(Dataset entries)
-- Opening Marker --
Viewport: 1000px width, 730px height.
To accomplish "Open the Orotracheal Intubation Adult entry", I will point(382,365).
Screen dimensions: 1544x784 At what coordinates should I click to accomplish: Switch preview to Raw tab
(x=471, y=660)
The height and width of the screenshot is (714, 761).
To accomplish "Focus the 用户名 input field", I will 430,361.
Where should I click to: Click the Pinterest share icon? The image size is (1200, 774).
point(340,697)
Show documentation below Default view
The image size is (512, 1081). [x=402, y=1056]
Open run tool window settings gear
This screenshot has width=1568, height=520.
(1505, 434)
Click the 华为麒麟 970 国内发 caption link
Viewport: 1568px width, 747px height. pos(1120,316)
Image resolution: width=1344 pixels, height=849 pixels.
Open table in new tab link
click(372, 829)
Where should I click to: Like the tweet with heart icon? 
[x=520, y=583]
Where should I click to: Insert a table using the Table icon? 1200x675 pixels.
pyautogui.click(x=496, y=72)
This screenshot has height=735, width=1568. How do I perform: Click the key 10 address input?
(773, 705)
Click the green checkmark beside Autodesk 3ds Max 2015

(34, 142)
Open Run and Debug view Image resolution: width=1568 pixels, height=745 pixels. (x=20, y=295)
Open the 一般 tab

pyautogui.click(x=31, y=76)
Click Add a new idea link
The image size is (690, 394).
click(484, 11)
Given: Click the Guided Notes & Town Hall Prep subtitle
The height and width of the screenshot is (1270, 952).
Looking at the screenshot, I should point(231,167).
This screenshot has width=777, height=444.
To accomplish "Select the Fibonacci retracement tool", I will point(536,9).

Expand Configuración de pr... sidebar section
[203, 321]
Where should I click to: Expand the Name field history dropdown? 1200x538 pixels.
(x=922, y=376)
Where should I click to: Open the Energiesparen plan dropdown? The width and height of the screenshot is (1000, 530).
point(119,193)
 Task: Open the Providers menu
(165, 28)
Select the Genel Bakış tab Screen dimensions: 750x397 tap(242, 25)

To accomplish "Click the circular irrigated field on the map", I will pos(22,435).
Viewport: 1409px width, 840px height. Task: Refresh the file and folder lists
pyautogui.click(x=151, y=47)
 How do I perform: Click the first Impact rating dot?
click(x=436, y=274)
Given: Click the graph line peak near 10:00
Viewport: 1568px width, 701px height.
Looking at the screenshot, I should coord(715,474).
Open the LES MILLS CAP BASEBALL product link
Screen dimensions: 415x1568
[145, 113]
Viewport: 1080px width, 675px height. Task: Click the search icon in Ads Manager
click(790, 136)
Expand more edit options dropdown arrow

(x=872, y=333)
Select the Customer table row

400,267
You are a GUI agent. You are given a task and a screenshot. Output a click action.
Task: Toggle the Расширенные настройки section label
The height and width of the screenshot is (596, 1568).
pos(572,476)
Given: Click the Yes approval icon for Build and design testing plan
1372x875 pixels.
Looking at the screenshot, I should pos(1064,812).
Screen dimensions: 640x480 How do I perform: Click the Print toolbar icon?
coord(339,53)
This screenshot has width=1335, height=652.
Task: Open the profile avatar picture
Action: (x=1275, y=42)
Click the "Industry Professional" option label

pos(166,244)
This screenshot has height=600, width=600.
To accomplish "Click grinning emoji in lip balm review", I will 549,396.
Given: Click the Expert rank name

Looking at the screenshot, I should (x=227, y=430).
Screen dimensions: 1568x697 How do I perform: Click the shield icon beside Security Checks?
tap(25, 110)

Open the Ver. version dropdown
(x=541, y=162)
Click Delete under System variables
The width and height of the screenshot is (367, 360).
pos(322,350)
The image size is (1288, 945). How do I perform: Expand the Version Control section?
-- Closing Marker --
▶ DIRECTIONS: Which lines hold the string "will"? Copy all of them from the data above.

▶ EXERCISE RESULT:
To accomplish "Open the Orotracheal Intubation Adult entry", I will point(382,365).
To accomplish "Focus the 用户名 input field", I will 430,361.
To accomplish "Select the Fibonacci retracement tool", I will point(536,9).
To accomplish "Click the circular irrigated field on the map", I will pos(22,435).
To accomplish "Click grinning emoji in lip balm review", I will 549,396.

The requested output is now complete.